REQUIRED WORK
Would you transcribe word for word every line from the one containing "Switch to the Flow" to the end of the data, both ends included, and leave out the rest?

[Stored dataset items]

+===+

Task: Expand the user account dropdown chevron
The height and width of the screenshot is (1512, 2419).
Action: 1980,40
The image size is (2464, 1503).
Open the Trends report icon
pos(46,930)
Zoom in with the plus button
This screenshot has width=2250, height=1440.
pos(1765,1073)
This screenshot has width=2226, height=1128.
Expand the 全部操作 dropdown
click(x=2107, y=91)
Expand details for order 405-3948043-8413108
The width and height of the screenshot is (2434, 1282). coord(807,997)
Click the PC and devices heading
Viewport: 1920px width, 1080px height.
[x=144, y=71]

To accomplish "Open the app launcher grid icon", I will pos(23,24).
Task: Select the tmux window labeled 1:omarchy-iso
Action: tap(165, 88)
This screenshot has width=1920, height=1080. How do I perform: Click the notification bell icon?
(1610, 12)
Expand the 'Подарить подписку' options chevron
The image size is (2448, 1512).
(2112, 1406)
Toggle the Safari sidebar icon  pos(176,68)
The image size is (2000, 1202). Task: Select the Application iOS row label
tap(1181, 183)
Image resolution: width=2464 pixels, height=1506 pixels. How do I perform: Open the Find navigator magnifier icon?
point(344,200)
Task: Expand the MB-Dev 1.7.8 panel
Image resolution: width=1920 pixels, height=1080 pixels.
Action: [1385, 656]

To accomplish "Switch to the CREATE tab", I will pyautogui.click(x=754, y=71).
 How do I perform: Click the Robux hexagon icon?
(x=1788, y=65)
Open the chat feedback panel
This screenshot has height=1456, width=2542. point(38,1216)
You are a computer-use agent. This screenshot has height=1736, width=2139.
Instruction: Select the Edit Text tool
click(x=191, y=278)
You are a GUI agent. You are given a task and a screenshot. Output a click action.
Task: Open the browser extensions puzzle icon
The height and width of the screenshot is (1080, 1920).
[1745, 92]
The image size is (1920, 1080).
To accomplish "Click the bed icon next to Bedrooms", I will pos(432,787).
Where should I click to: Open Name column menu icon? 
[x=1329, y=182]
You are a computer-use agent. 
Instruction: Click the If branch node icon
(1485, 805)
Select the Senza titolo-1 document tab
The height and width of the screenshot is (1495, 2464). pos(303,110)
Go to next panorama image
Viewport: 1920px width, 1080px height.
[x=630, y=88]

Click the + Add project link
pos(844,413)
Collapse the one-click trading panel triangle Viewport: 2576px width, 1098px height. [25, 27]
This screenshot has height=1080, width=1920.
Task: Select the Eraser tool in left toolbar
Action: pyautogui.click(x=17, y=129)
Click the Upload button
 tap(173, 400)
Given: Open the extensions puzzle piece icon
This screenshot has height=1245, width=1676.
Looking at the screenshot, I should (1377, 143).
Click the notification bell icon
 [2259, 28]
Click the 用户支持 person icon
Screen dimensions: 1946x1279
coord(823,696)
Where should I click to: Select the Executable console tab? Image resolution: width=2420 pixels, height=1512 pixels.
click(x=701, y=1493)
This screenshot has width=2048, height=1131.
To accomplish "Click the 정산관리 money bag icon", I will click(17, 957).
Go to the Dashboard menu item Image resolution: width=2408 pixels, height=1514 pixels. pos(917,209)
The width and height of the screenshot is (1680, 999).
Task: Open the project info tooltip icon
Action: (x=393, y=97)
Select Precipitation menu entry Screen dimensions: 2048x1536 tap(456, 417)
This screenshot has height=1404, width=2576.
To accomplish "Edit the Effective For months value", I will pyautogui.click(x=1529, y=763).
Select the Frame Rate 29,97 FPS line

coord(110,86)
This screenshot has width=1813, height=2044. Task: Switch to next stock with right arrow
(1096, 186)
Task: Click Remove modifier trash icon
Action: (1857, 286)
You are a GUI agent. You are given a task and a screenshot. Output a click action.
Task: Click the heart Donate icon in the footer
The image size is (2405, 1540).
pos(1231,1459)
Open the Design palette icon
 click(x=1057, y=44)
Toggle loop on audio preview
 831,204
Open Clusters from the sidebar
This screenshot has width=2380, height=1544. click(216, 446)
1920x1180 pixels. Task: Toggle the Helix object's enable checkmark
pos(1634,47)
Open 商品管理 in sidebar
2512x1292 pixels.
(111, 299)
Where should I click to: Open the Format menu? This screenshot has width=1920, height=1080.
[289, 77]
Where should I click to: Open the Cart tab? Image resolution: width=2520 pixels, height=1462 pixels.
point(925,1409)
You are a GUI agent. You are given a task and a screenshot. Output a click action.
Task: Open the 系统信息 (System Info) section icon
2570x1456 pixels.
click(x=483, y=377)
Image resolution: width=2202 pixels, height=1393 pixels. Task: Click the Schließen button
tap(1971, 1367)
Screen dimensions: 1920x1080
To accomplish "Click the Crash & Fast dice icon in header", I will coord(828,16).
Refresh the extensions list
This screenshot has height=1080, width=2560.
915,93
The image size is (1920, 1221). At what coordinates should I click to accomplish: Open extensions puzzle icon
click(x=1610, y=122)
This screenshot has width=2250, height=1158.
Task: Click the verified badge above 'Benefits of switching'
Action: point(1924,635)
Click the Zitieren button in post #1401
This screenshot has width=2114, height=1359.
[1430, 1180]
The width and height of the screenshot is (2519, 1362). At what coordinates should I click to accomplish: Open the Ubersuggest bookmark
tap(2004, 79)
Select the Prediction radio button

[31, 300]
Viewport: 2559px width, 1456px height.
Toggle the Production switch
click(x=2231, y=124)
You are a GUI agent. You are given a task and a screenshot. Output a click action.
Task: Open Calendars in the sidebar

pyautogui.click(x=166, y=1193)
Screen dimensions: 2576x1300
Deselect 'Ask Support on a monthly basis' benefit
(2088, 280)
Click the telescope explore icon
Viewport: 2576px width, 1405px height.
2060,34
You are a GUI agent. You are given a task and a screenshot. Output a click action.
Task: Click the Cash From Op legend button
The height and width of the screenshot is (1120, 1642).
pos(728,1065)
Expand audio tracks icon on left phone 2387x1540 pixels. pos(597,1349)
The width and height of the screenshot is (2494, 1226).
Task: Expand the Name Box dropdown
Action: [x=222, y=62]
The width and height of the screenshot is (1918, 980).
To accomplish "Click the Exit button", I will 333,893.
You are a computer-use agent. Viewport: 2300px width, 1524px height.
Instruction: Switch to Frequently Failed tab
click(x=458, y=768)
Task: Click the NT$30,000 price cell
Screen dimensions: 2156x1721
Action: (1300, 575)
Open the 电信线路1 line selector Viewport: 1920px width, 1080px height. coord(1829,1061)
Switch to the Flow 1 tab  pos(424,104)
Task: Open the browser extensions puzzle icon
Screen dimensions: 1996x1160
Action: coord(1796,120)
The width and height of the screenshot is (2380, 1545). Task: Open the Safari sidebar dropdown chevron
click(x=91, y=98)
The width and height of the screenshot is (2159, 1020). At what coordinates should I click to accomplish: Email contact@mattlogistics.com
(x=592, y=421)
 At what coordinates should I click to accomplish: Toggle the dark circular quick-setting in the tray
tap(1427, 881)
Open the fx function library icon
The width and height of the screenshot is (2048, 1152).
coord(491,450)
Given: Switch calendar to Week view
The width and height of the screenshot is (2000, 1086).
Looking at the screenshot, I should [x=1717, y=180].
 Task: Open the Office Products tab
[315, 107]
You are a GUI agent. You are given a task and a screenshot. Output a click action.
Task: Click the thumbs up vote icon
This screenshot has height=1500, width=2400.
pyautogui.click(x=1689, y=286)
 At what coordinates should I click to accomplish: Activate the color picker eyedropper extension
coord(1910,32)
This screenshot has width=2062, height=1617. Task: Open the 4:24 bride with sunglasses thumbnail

+===+

SOLUTION TO THIS TASK
Switch to the Flow 1 tab  pos(424,104)
Task: Open the browser extensions puzzle icon
Screen dimensions: 1996x1160
Action: coord(1796,120)
The width and height of the screenshot is (2380, 1545). Task: Open the Safari sidebar dropdown chevron
click(x=91, y=98)
The width and height of the screenshot is (2159, 1020). At what coordinates should I click to accomplish: Email contact@mattlogistics.com
(x=592, y=421)
 At what coordinates should I click to accomplish: Toggle the dark circular quick-setting in the tray
tap(1427, 881)
Open the fx function library icon
The width and height of the screenshot is (2048, 1152).
coord(491,450)
Given: Switch calendar to Week view
The width and height of the screenshot is (2000, 1086).
Looking at the screenshot, I should [x=1717, y=180].
 Task: Open the Office Products tab
[315, 107]
You are a GUI agent. You are given a task and a screenshot. Output a click action.
Task: Click the thumbs up vote icon
This screenshot has height=1500, width=2400.
pyautogui.click(x=1689, y=286)
 At what coordinates should I click to accomplish: Activate the color picker eyedropper extension
coord(1910,32)
This screenshot has width=2062, height=1617. Task: Open the 4:24 bride with sunglasses thumbnail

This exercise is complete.